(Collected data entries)

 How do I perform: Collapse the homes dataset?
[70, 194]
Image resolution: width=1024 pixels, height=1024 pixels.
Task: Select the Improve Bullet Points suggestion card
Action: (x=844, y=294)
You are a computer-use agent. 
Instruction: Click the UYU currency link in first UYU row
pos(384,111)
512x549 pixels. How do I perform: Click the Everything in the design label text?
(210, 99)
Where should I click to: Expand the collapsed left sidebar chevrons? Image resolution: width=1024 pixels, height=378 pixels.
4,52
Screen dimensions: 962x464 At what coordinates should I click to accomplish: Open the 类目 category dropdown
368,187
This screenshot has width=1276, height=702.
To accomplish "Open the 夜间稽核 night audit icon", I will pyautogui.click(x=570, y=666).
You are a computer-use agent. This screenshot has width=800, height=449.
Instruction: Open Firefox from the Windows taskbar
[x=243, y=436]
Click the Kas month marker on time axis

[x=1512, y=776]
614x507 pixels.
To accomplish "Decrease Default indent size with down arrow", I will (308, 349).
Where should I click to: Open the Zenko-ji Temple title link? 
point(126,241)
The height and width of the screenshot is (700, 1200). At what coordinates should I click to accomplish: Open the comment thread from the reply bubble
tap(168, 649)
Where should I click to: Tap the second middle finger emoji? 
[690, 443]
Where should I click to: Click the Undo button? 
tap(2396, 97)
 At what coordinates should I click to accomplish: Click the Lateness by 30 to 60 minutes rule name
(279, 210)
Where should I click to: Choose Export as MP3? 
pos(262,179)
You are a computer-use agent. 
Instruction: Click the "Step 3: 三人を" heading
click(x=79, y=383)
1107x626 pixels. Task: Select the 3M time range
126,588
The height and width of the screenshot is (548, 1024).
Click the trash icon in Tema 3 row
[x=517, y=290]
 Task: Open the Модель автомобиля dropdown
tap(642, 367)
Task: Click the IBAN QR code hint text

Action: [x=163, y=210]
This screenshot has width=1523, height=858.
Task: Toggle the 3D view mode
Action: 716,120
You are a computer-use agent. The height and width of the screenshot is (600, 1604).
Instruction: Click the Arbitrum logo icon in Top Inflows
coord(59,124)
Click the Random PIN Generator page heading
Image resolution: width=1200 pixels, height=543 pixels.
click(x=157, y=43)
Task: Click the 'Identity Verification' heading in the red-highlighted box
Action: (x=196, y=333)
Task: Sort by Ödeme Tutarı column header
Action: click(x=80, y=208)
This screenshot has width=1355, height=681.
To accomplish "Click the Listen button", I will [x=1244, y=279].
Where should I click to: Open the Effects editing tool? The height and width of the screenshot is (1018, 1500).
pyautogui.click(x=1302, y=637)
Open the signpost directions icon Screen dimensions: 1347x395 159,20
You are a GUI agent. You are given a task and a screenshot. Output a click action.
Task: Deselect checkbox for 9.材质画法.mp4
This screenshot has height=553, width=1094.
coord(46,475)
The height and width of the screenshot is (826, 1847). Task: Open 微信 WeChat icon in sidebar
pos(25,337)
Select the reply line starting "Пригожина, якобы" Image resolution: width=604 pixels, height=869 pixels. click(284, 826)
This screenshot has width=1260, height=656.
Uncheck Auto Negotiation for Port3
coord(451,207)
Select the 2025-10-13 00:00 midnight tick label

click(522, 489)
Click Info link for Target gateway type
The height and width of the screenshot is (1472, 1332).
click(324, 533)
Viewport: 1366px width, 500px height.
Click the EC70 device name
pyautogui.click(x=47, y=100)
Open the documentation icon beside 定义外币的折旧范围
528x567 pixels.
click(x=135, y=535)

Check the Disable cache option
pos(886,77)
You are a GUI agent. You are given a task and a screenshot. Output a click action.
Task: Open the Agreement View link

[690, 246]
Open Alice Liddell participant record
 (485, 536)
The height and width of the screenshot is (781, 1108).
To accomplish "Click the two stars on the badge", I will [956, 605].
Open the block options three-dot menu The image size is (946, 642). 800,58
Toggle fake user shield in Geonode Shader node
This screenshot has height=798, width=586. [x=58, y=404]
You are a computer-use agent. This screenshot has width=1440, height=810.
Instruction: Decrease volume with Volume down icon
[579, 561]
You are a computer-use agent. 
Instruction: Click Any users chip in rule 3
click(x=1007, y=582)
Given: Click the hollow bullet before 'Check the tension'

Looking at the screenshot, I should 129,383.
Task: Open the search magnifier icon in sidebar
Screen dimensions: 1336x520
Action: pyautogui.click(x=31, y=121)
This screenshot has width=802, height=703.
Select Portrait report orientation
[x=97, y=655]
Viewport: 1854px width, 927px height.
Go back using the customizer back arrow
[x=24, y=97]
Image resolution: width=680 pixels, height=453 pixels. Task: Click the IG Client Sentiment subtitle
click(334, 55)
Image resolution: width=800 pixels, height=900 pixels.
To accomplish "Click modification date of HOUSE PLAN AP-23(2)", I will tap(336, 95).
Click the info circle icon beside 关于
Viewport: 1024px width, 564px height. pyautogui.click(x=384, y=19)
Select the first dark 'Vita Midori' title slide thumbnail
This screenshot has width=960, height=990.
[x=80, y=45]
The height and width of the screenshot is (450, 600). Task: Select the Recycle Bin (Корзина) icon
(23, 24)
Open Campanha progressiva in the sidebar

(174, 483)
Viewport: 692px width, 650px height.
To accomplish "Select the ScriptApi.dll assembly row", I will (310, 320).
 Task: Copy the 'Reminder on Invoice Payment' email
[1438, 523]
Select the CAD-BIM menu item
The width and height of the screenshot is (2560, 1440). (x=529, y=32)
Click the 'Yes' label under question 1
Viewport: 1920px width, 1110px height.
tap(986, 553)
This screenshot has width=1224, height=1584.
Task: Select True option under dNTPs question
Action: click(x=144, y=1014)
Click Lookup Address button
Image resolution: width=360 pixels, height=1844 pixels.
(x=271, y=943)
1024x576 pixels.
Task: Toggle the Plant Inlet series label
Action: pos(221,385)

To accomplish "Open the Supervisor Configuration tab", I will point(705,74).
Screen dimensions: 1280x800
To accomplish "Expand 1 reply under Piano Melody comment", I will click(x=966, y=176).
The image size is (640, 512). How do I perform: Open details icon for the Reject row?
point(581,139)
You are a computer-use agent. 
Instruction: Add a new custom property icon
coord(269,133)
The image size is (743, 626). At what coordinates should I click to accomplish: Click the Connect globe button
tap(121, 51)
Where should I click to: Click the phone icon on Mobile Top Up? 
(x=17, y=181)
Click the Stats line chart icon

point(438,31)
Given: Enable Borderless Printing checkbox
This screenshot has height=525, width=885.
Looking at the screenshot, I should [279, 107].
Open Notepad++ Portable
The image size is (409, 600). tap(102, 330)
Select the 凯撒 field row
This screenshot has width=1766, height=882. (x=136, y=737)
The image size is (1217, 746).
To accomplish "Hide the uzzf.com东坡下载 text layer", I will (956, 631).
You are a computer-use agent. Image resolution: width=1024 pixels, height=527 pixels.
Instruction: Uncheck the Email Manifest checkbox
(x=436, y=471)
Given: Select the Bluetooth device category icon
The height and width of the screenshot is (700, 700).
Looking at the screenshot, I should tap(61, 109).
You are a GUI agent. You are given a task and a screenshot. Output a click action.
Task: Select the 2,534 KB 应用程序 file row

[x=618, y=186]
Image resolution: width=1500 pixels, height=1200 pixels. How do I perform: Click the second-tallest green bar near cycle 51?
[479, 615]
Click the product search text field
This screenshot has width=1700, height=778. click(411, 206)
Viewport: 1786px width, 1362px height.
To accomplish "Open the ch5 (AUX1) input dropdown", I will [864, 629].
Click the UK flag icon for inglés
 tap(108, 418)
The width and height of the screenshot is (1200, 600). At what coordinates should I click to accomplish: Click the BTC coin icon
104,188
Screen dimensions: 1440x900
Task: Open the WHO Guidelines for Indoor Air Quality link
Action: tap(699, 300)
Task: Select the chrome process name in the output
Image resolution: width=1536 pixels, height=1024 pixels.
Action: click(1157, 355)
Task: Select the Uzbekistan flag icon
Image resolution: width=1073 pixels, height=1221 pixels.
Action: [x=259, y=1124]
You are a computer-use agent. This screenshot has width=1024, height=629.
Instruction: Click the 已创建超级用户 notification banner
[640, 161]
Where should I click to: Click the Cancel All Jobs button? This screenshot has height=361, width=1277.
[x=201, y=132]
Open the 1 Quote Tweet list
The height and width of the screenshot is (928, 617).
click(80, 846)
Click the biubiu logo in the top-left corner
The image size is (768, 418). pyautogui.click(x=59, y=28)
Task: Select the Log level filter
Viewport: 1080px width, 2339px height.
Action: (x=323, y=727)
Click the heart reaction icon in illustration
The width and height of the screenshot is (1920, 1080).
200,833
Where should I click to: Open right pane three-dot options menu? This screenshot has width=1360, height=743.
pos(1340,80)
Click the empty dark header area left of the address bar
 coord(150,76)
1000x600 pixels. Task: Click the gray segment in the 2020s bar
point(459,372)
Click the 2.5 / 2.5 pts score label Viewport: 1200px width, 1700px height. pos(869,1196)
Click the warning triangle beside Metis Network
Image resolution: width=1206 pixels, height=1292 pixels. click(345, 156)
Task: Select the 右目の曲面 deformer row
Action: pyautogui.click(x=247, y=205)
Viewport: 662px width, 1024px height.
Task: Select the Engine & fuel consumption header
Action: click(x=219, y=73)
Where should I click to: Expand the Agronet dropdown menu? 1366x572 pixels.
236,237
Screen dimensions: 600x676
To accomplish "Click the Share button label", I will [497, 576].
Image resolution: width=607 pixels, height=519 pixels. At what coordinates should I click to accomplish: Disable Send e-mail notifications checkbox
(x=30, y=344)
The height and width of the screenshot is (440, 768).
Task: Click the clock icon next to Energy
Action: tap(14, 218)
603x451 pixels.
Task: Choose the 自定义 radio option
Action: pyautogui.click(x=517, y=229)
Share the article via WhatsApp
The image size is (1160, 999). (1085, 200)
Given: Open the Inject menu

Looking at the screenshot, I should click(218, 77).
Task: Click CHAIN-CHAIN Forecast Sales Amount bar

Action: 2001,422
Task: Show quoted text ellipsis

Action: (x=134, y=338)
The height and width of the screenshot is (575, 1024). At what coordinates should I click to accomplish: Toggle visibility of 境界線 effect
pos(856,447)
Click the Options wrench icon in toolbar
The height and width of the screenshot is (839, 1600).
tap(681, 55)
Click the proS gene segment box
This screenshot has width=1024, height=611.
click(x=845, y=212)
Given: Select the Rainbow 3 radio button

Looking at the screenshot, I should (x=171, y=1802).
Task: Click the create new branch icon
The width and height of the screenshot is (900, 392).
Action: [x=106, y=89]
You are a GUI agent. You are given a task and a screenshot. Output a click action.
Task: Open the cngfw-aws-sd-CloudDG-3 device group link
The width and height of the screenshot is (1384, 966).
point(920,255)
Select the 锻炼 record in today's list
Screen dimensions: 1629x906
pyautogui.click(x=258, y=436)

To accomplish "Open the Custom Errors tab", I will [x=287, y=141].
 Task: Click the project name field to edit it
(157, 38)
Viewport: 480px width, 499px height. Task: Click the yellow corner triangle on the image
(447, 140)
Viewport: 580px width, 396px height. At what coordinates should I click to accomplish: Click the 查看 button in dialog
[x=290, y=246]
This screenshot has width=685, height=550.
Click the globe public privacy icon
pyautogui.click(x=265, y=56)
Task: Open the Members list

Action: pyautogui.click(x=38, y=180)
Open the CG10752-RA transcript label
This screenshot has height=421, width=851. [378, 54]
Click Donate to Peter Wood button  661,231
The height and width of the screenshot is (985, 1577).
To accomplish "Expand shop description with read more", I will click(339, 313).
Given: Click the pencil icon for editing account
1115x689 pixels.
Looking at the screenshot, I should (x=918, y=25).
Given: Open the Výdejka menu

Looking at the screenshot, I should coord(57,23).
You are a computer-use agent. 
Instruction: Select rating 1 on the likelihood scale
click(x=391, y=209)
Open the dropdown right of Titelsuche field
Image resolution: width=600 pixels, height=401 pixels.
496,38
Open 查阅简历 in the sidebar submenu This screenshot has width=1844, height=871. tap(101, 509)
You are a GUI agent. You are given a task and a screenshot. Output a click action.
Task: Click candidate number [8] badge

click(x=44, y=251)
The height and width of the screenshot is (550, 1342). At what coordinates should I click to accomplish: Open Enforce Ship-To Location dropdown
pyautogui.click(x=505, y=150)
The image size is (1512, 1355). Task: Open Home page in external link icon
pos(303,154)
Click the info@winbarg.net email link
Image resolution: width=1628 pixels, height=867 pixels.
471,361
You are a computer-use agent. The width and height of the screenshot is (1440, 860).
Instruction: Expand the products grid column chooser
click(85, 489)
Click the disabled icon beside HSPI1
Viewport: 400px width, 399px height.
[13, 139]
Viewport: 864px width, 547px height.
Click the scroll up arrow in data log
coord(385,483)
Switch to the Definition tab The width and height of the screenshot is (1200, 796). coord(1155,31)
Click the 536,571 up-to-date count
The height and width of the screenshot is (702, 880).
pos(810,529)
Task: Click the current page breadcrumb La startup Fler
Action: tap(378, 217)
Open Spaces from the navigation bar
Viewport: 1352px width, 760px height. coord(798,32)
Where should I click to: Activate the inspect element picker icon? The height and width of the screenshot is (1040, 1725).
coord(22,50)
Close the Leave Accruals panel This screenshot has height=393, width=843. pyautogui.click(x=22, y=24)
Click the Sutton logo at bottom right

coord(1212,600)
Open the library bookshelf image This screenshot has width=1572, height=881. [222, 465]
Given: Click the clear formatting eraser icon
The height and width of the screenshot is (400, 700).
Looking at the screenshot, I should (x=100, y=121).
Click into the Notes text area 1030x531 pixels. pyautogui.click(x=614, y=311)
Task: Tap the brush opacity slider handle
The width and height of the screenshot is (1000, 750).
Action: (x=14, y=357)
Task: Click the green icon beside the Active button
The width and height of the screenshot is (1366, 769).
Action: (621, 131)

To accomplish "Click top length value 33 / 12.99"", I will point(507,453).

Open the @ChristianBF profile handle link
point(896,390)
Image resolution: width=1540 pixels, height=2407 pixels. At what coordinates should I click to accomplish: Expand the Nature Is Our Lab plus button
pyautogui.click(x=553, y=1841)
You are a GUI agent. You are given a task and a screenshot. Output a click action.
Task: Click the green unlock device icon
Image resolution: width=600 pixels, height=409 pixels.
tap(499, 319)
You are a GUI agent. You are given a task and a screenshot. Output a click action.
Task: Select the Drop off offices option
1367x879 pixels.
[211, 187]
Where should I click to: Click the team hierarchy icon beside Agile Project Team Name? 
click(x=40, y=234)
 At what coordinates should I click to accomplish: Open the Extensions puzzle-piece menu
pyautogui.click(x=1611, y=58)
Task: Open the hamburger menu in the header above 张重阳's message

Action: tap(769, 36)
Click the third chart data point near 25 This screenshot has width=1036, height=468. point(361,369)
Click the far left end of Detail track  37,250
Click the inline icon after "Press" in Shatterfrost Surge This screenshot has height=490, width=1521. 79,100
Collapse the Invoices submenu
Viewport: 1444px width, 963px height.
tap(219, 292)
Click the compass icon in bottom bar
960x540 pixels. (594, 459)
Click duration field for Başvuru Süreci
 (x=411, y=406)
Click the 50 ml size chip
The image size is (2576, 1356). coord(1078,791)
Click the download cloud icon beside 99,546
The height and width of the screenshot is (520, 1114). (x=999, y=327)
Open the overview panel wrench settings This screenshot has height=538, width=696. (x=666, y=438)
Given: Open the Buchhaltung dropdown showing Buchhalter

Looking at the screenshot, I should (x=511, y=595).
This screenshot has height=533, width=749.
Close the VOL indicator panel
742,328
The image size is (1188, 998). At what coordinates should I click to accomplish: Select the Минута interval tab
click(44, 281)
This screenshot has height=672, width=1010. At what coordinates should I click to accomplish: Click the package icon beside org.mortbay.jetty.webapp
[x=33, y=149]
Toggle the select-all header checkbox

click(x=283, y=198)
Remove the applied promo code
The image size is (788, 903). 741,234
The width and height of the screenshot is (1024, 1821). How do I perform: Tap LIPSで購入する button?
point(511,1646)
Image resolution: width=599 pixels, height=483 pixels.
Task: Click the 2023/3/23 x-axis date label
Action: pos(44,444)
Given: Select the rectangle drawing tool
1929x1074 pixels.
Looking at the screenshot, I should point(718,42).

■ **What you will do**
All that should be written out is the stretch of lines above between the one holding "Where should I click to: Click the phone" and the one holding "Task: Select the Uzbekistan flag icon", inclusive, exactly as given.

■ **Task answer**
Where should I click to: Click the phone icon on Mobile Top Up? 
(x=17, y=181)
Click the Stats line chart icon

point(438,31)
Given: Enable Borderless Printing checkbox
This screenshot has height=525, width=885.
Looking at the screenshot, I should [279, 107].
Open Notepad++ Portable
The image size is (409, 600). tap(102, 330)
Select the 凯撒 field row
This screenshot has width=1766, height=882. (x=136, y=737)
The image size is (1217, 746).
To accomplish "Hide the uzzf.com东坡下载 text layer", I will (956, 631).
You are a computer-use agent. Image resolution: width=1024 pixels, height=527 pixels.
Instruction: Uncheck the Email Manifest checkbox
(x=436, y=471)
Given: Select the Bluetooth device category icon
The height and width of the screenshot is (700, 700).
Looking at the screenshot, I should tap(61, 109).
You are a GUI agent. You are given a task and a screenshot. Output a click action.
Task: Select the 2,534 KB 应用程序 file row

[x=618, y=186]
Image resolution: width=1500 pixels, height=1200 pixels. How do I perform: Click the second-tallest green bar near cycle 51?
[479, 615]
Click the product search text field
This screenshot has width=1700, height=778. click(411, 206)
Viewport: 1786px width, 1362px height.
To accomplish "Open the ch5 (AUX1) input dropdown", I will [864, 629].
Click the UK flag icon for inglés
 tap(108, 418)
The width and height of the screenshot is (1200, 600). At what coordinates should I click to accomplish: Click the BTC coin icon
104,188
Screen dimensions: 1440x900
Task: Open the WHO Guidelines for Indoor Air Quality link
Action: tap(699, 300)
Task: Select the chrome process name in the output
Image resolution: width=1536 pixels, height=1024 pixels.
Action: click(1157, 355)
Task: Select the Uzbekistan flag icon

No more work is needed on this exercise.